He blinked, and the colorful blobs wavered like a mirage in a desert. But that was odd, because he wasn't in a desert, he was on a ship…which had crashed onto the surface of Earth eight minutes ago.

That would explain what so much smoke was doing onboard. It would also go a long way toward explaining why he was lying down, looking up at the shiny ceiling. In fact, his side felt a little sticky. He must have been bleeding, and severely, too, and that was the weirdest thing of all. He was so good at avoiding getting even a scratch on his adventures that he'd begun to believe he was as invincible as he'd made himself out to be. He never got hurt, ever. It wasn't logical that he could be hurt now.
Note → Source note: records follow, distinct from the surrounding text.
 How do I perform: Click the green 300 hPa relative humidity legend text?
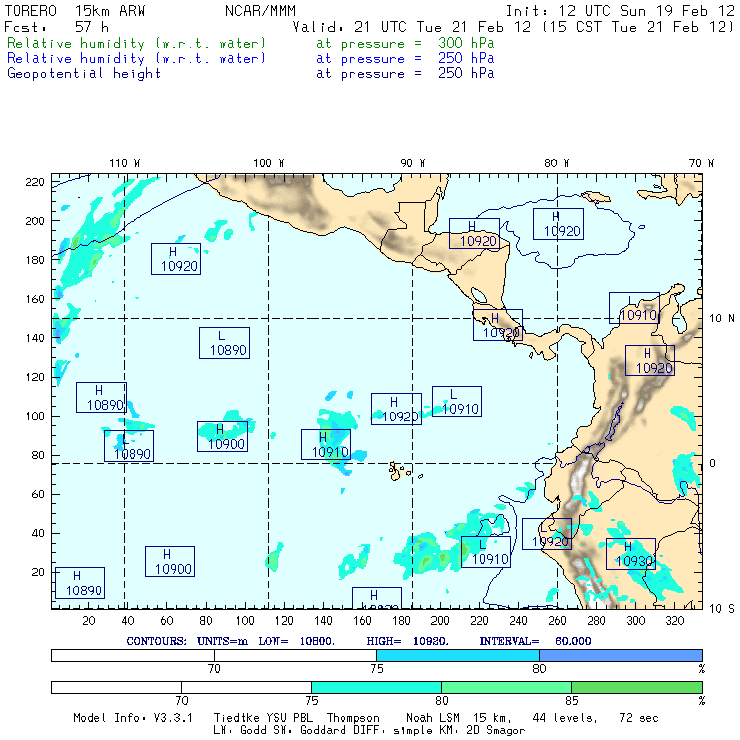(x=137, y=44)
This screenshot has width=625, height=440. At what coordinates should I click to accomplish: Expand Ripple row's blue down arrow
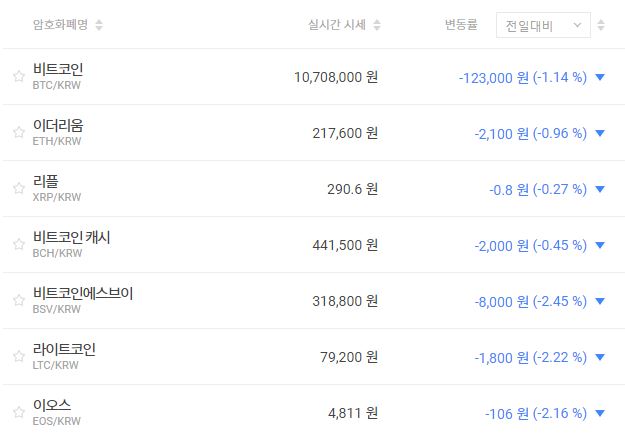pos(600,189)
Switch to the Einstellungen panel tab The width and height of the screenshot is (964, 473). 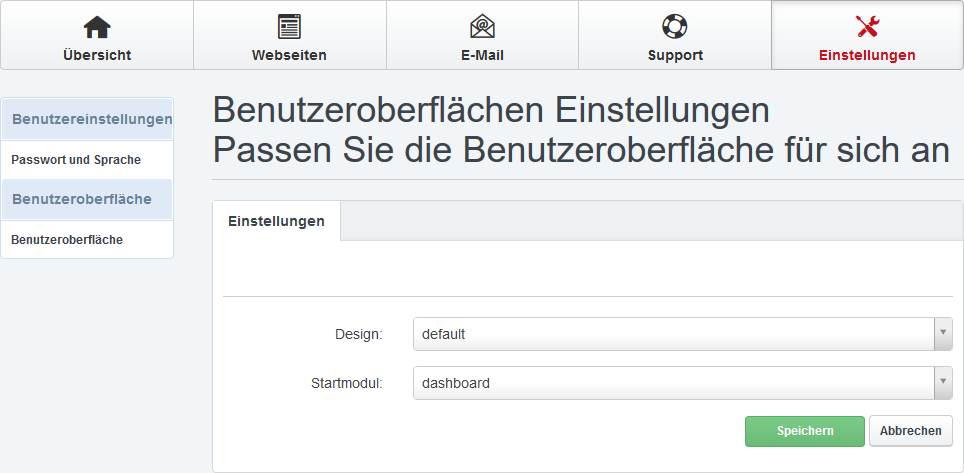click(x=276, y=221)
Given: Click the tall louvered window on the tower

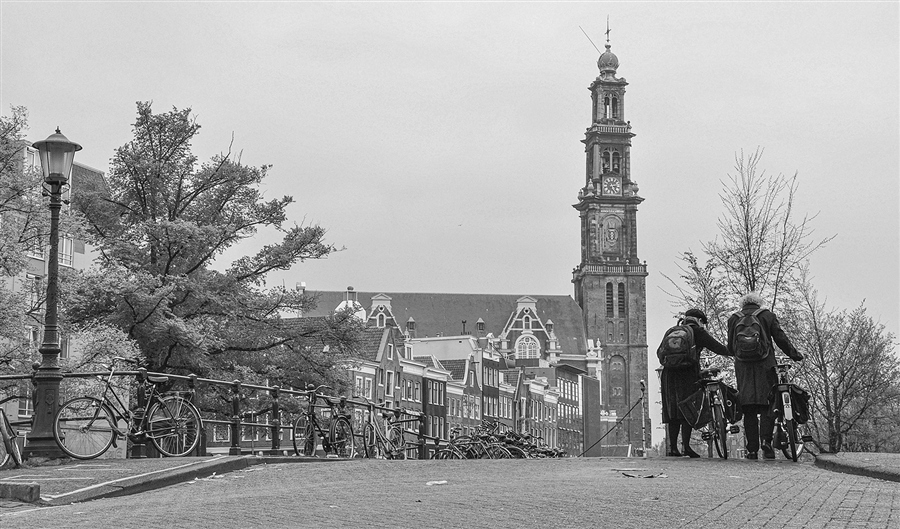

Everything refused to make sense, which was confusing, because everything always made sense, or they made some attempt to explain themselves so that, even though it still didn't make any sense, at least some effort was made to make it more sensible, whatever it was…what was he thinking?

He was so dizzy. If he could only close his eyes, everything would make sense again. He used to be able to think his way out of any situation. Just yesterday, in fact, he'd been exceptionally good at it. If he closed his eyes, everything would be fine…

-----

"Doctor. Doctor, please, come on, just wake up."

The voice was young, a male's, but something half-remembered told him that the male in question wasn't young. The Doctor opened his eyes.

Blurs solidified, becoming a smooth, dull ceiling that didn't have any foil-like features about it. He must have been really out of it to think it had. Though the room was littered with debris, the outer hull of the ship seemed to be intact or the ceiling would have caved in.

A deceptively young face, belonging to someone he was sure he knew, looked down at him.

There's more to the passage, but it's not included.